Rappelons que l'entreprise ontarienne Bruce Power a reçu vendredi dernier l'autorisation de transporter 16 générateurs de vapeur usagés du sud-ouest de l'Ontario jusqu'en Suède. Quelque 1600 tonnes de fer radioactif emprunteront la Voie maritime du Saint-Laurent, en passant par des centaines de communautés.

Dans une lettre dont Radio-Canada a obtenu copie, le ministre de l'Environnement, Pierre Arcand, exprimait ses plus vives inquiétudes à son homologue fédéral en septembre dernier. Lors de la rentrée parlementaire mardi, il a affirmé suivre le dossier de très près.

« Vous savez que le transport des déchets nucléaires est de compétence fédérale, mais nous allons quand même travailler de concert avec eux pour voir si on ne peut pas trouver une autre solution au problème qui nous préoccupe. En effet, c'est un problème qui est extrêmement préoccupant. » — Pierre Arcand, ministre de l'Environnement du Québec
La centrale nucléaire de Bruce Power La centrale nucléaire de Bruce Power, sur la rive du lac Huron   © PC/J.P. Moczulski

De son côté, la Communauté métropolitaine de Québec demande à la CCSN de revenir sur sa décision.

Elle fait valoir que la cargaison surpasse de loin les limites internationales admises pour le transport de matériel radioactif à bord d'un seul navire.

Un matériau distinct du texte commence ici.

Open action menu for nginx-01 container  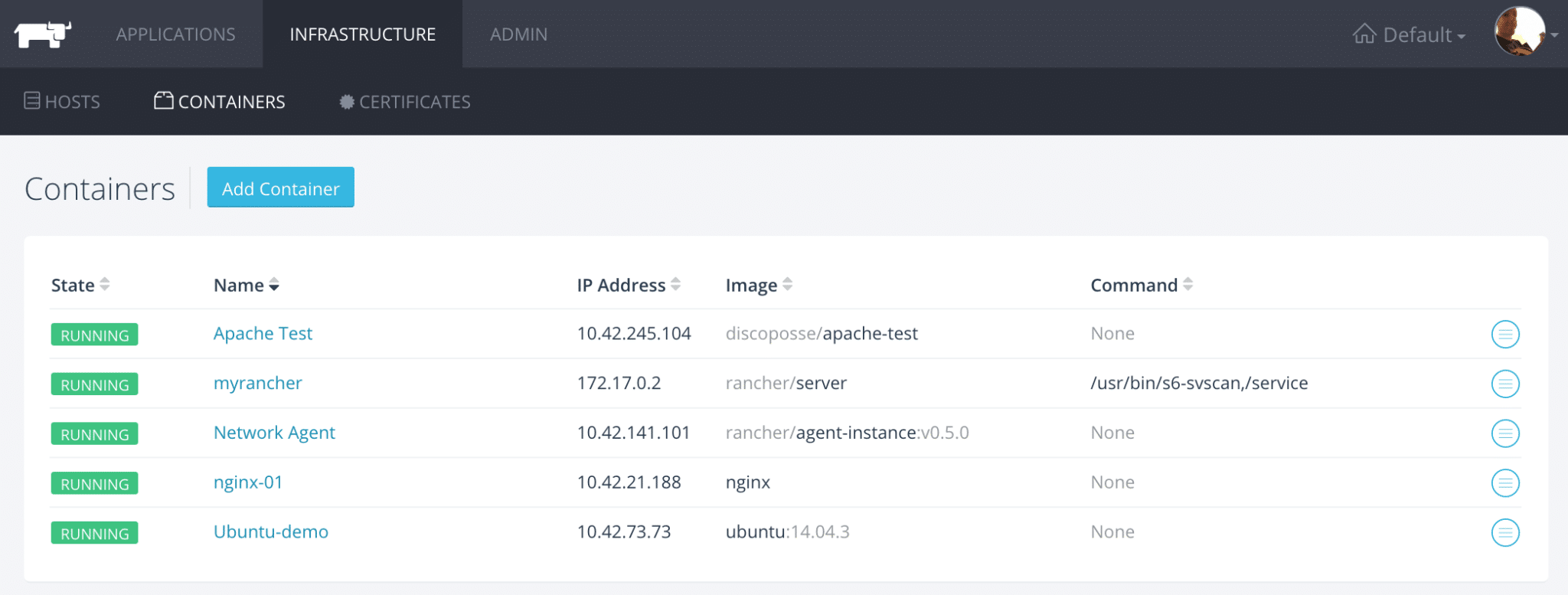tap(1504, 483)
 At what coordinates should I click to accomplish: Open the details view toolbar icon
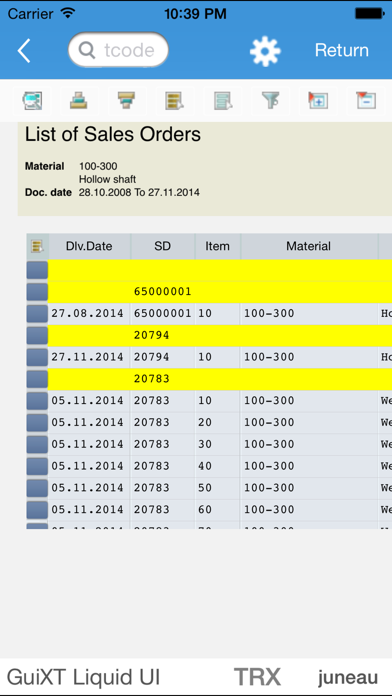(x=32, y=100)
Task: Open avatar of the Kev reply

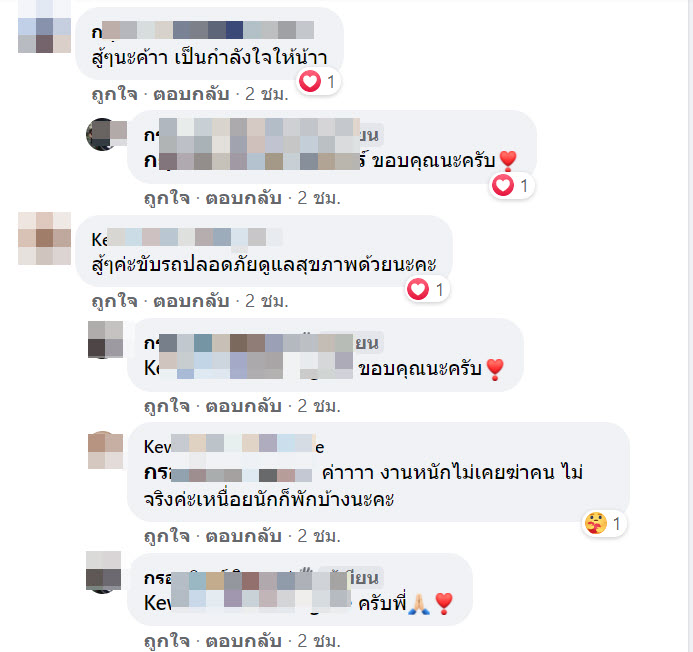Action: 106,450

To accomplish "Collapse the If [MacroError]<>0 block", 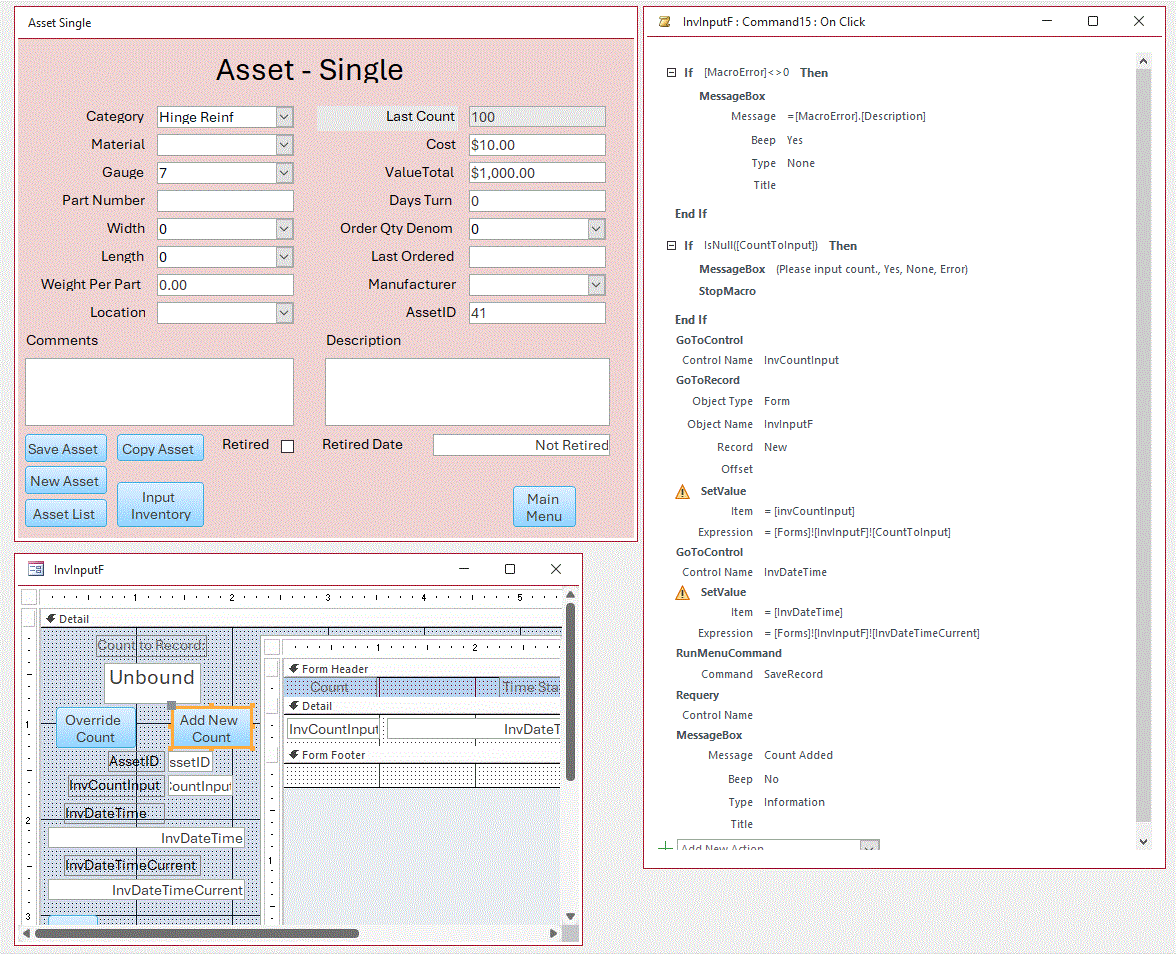I will tap(671, 73).
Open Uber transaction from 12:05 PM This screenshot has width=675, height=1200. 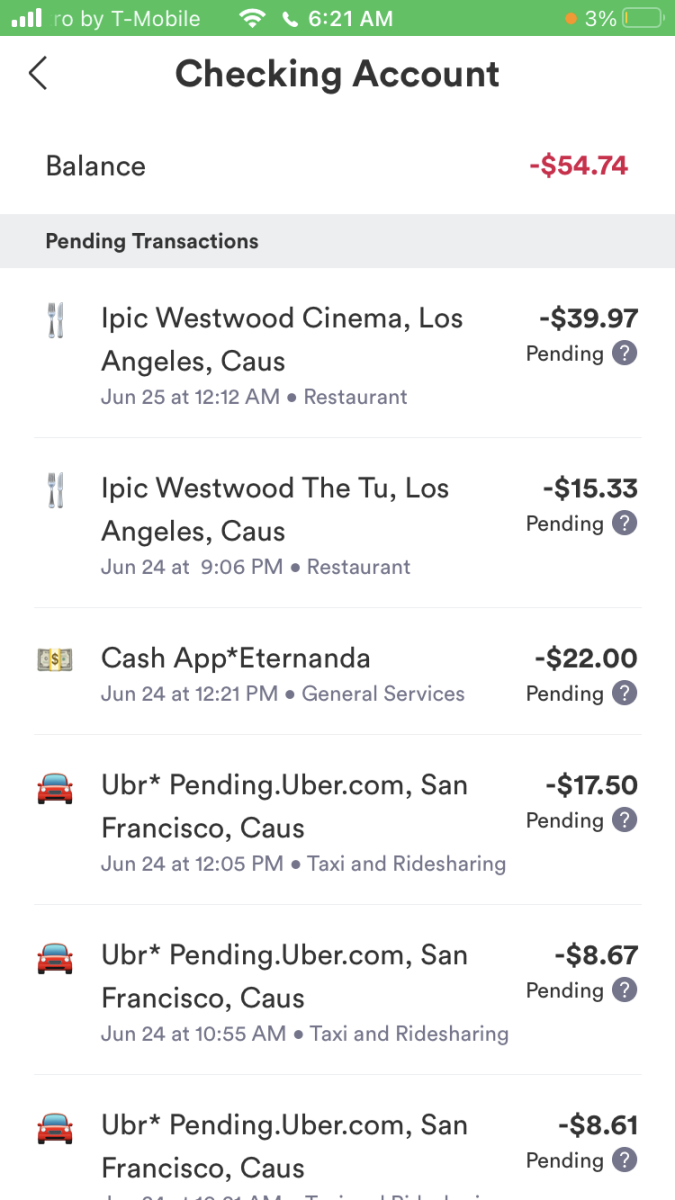(x=337, y=820)
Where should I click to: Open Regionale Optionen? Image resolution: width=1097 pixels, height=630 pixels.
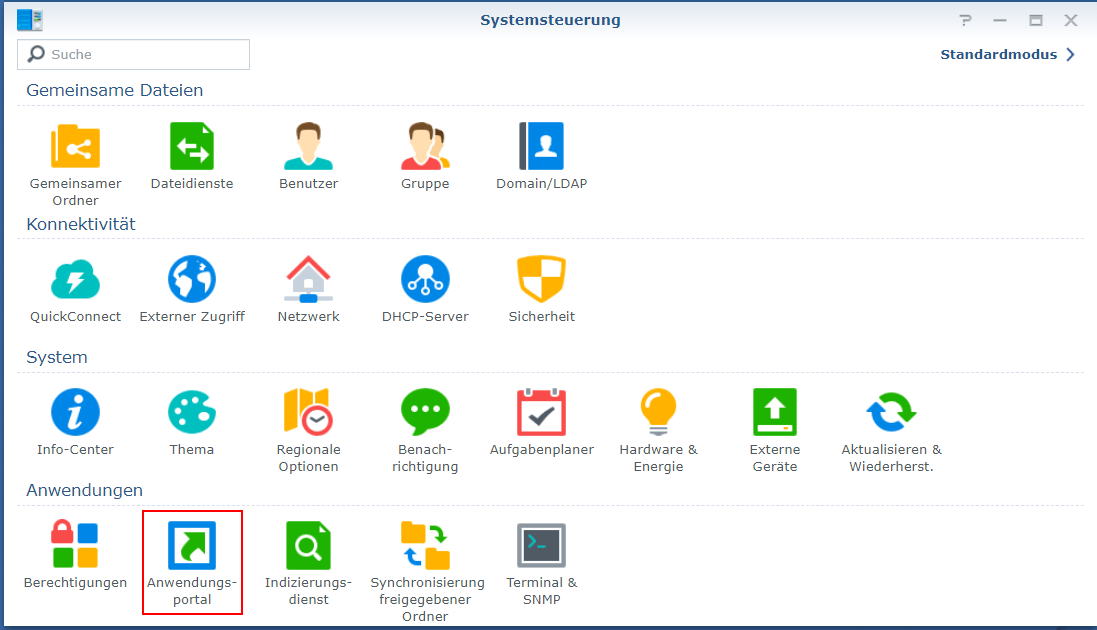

Elle craint que ce précédent incite d'autres entreprises à vouloir utiliser la même route pour l'acheminement d'équipements radioactifs. Elle souhaite que l'Alliance des villes des Grands Lacs et du Saint-Laurent fasse pression pour que cette décision soit reconsidérée.

Le Bloc québécois revient à la charge aux Communes

À Ottawa, le Bloc Québécois continue de demander au gouvernement Harper de renverser la décision de la Commission de sûreté nucléaire. La députée bloquiste, Paule Brunelle, a formulé une question à ce sujet mardi après-midi au ministre des Ressources naturelles, Christian Paradis.

« Est-ce que le gouvernement va écouter la population et renverser la décision de la Commission de sûreté nucléaire? Qu'est-ce que le gouvernement va faire pour que la voix des citoyens soit entendue à Ottawa? » — Paule Brunelle, députée du Bloc québécois

Christian Paradis rappelle quant à lui que ces déchets ne sont pas plus radioactifs que les isotopes médicaux qui circulent à travers le pays tous les jours. « Qu'on arrête de faire peur aux gens, c'est irresponsable », répond le ministre.

Le maire Labeaume s'inquiète

Pour sa part, le maire de la Ville de Québec, Régis Labeaume, se dit lui aussi préoccupé de voir ce bateau passer devant sa municipalité.

Le maire Labeaume aurait préféré que les déchets soient d'abord transportés jusqu'à Halifax avant de prendre la mer. Selon lui, cette décision crée un précédent très dangereux.

« Si eux le font, quiconque pourrait le faire éventuellement et utiliser le même moyen de transport pour faire des économies. Comment peut-on leur dire non après? Je trouve qu'on ne peut pas jouer avec ça, le nucléaire », a-t-il déclaré.